St Benedict's Church is an active Roman Catholic church in the Orford suburb of Warrington, Cheshire, England. The parish was founded by Benedictine monks from Ampleforth Abbey. It is now served by clergy from the Roman Catholic Archdiocese of Liverpool.

==History==

A school was established on 10 January 1881 and Mass was said in the school building. Fr. Wilfred Baines O.S.B was given charge of the district 1986 but lived at St Mary's. However, on 8 March 1902 St. Benedict's became a separate parish from St Mary's Church, Warrington and it became the third Benedictine parish in Warrington: the others being St Alban's Church, Warrington (1755) and St Mary's Church, Warrington (1877). Fr Baines moved to a cottage next to the school in 1902. In 1904 a tin mission church was built in the school playground and was opened on 19 June 1904.

Fr Oswald Swarbreck OSB became the Rector in 1907 following the departure of Fr Baines. During his tenure a new priory (presbytery) was built on Rhodes Street which was completed on 11 January 1912 at a cost of £1,557. This was then followed by a new church which was formally opened on 11 July 1915 by Cardinal Bourne, the Archbishop of Westminster.
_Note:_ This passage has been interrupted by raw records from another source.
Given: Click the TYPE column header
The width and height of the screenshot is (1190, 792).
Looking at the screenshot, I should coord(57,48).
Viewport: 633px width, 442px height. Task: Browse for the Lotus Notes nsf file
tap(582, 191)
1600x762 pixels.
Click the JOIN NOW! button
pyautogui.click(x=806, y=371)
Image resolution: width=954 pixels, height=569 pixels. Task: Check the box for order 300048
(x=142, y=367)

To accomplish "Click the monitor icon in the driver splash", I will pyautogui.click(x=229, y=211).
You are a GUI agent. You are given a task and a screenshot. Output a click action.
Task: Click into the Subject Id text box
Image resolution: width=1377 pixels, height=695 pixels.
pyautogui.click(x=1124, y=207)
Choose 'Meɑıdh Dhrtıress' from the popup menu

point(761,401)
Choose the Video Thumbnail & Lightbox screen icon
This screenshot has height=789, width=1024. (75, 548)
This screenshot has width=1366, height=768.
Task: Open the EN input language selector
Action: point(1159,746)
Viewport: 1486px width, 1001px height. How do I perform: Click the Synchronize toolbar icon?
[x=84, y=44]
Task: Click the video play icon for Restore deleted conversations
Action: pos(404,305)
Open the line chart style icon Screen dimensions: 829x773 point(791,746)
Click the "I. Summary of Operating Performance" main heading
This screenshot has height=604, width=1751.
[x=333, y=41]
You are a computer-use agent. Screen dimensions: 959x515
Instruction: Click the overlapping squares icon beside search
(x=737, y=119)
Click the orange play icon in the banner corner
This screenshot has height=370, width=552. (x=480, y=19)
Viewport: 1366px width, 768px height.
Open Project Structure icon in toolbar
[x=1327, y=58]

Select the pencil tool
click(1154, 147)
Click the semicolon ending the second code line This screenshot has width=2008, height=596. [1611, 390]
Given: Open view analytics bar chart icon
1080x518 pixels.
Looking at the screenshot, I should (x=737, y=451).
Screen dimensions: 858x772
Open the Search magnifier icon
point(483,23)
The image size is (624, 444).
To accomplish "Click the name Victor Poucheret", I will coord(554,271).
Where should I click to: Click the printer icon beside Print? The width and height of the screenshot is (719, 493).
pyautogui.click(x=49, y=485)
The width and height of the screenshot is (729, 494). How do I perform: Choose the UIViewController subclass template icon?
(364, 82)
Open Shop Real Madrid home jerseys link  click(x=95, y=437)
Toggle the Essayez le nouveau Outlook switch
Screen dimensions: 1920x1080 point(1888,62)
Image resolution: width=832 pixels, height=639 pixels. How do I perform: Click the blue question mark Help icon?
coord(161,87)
The High Altar was consecrated on 27 February 1927 by Archbishop Frederick Keating and had been built by Italian workmen. A new building for social purposes, the Bell Hall, named after the local Warrington martyr, Blessed James Bell was built in 1931 adjacent to the school. In 1943 the church was consecrated after the parish had managed to clear its debt. In 1965 a social club was built adjacent to the church.

The last Benedictine Parish Priest was Fr Augustine Measures O.S.B as the Abbot of Ampleforth Abbey surrendered the parish to the Archbishop of Liverpool in Easter 1986.

A new school building was built in 1991 and the former school and Bell Hall had been demolished by 1993. On 1 May 2018, St. Benedict's became part of one new combined parish called Blessed James Bell which also incorporates the former parishes of St Mary's and St Oswald's in Warrington.